● **TASK DIRECTIONS**: Print all the records below, word for word and in full.

_ _ _

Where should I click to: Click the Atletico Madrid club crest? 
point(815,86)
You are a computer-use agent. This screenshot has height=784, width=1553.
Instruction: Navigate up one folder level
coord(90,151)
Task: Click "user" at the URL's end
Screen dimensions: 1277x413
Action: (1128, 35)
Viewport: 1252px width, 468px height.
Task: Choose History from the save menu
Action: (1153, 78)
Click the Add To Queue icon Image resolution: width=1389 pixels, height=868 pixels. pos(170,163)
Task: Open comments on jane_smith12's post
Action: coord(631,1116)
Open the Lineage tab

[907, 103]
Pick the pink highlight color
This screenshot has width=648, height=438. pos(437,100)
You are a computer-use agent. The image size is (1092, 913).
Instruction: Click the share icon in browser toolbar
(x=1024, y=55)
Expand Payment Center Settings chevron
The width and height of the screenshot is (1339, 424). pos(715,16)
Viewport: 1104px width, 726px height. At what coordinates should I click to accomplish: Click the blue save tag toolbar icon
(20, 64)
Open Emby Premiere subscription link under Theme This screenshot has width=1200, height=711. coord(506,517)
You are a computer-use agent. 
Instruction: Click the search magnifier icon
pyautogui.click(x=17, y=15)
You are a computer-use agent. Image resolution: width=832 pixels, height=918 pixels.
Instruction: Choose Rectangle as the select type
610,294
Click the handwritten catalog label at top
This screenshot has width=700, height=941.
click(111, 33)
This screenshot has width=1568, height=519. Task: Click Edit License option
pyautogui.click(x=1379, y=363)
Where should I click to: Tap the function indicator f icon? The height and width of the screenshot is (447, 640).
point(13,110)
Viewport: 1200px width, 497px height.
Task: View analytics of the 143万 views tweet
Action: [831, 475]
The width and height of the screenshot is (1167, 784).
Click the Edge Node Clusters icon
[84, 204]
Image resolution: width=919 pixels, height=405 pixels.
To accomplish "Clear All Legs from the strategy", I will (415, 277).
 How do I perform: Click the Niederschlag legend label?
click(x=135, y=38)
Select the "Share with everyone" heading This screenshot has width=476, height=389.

_ _ _

● **TASK SOLUTION**:
Where should I click to: Click the Atletico Madrid club crest? 
point(815,86)
You are a computer-use agent. This screenshot has height=784, width=1553.
Instruction: Navigate up one folder level
coord(90,151)
Task: Click "user" at the URL's end
Screen dimensions: 1277x413
Action: (1128, 35)
Viewport: 1252px width, 468px height.
Task: Choose History from the save menu
Action: (1153, 78)
Click the Add To Queue icon Image resolution: width=1389 pixels, height=868 pixels. pos(170,163)
Task: Open comments on jane_smith12's post
Action: coord(631,1116)
Open the Lineage tab

[907, 103]
Pick the pink highlight color
This screenshot has width=648, height=438. pos(437,100)
You are a computer-use agent. The image size is (1092, 913).
Instruction: Click the share icon in browser toolbar
(x=1024, y=55)
Expand Payment Center Settings chevron
The width and height of the screenshot is (1339, 424). pos(715,16)
Viewport: 1104px width, 726px height. At what coordinates should I click to accomplish: Click the blue save tag toolbar icon
(20, 64)
Open Emby Premiere subscription link under Theme This screenshot has width=1200, height=711. coord(506,517)
You are a computer-use agent. 
Instruction: Click the search magnifier icon
pyautogui.click(x=17, y=15)
You are a computer-use agent. Image resolution: width=832 pixels, height=918 pixels.
Instruction: Choose Rectangle as the select type
610,294
Click the handwritten catalog label at top
This screenshot has width=700, height=941.
click(111, 33)
This screenshot has width=1568, height=519. Task: Click Edit License option
pyautogui.click(x=1379, y=363)
Where should I click to: Tap the function indicator f icon? The height and width of the screenshot is (447, 640).
point(13,110)
Viewport: 1200px width, 497px height.
Task: View analytics of the 143万 views tweet
Action: [831, 475]
The width and height of the screenshot is (1167, 784).
Click the Edge Node Clusters icon
[84, 204]
Image resolution: width=919 pixels, height=405 pixels.
To accomplish "Clear All Legs from the strategy", I will (415, 277).
 How do I perform: Click the Niederschlag legend label?
click(x=135, y=38)
Select the "Share with everyone" heading This screenshot has width=476, height=389.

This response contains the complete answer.